------ RECORDS TO USE

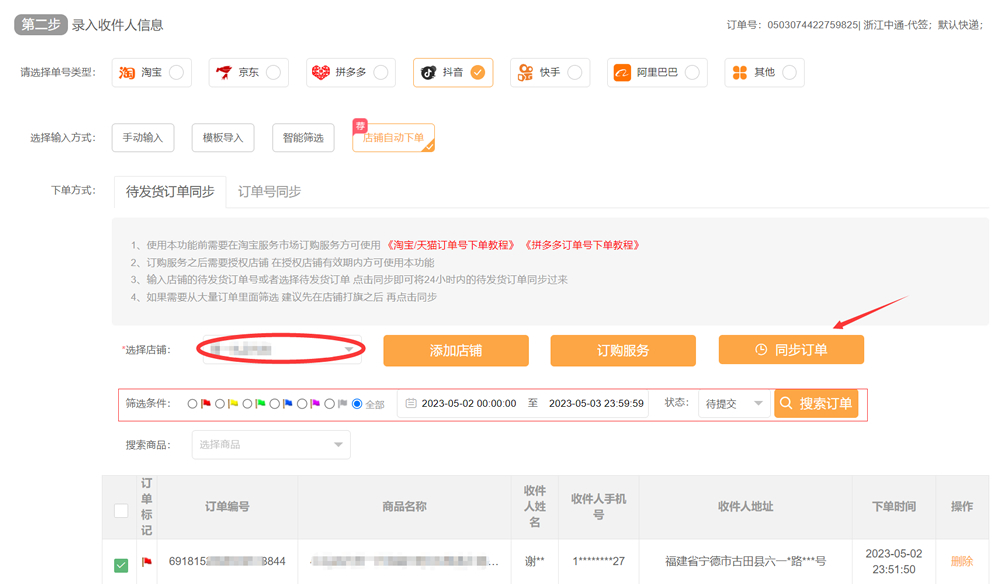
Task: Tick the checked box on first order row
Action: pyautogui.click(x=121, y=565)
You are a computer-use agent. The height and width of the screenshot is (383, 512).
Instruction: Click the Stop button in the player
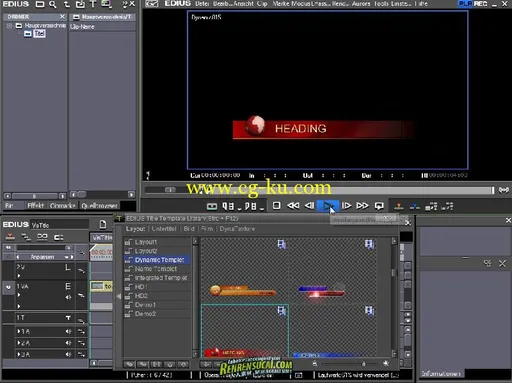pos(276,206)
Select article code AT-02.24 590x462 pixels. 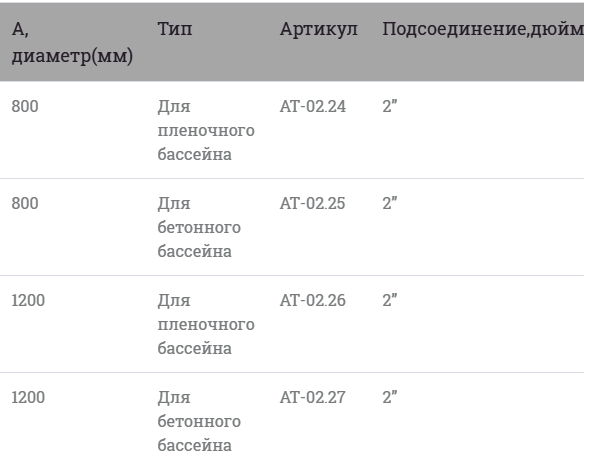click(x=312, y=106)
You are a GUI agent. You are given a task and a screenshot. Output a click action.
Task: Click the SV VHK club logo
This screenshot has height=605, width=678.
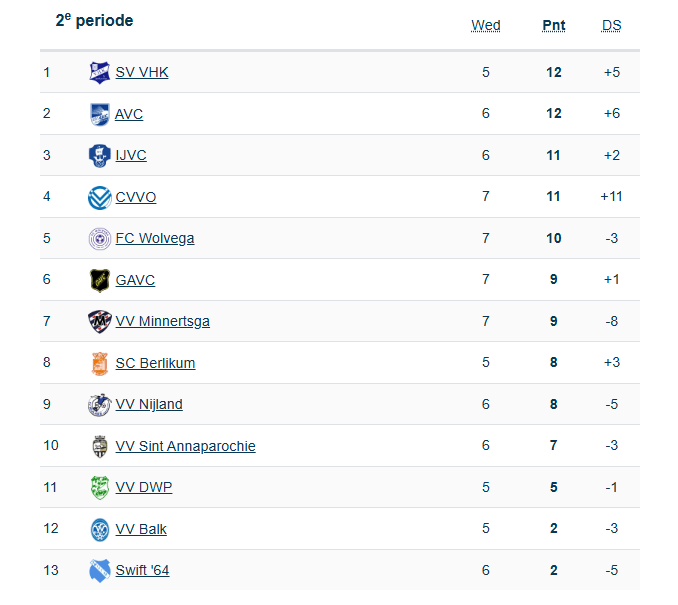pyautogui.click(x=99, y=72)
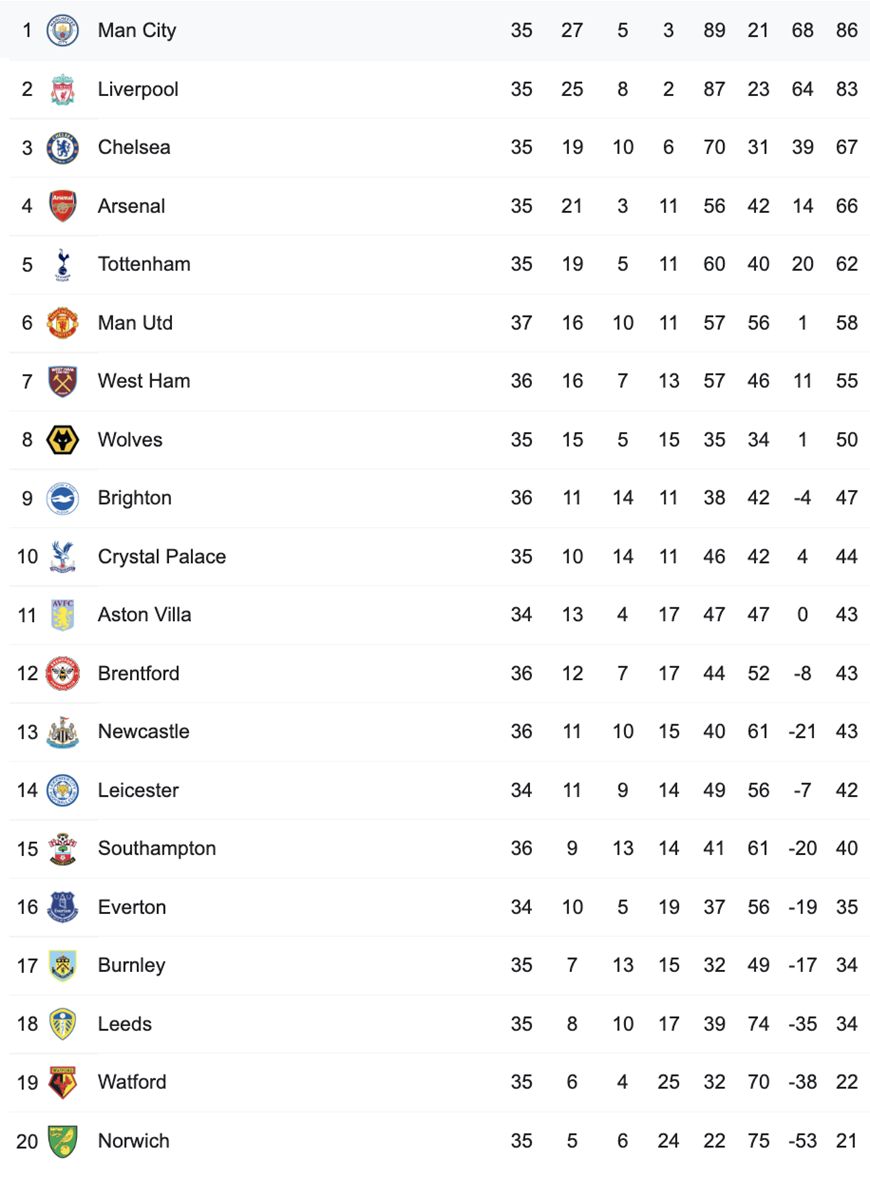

------------

EXERCISE PROMPT |
If the word "agent" is on a line above, return that line.

RESPONSE AREA |
You are a computer-use agent. The height and width of the screenshot is (383, 512).
You are a GUI agent. You are given a task and a screenshot. Output a click action.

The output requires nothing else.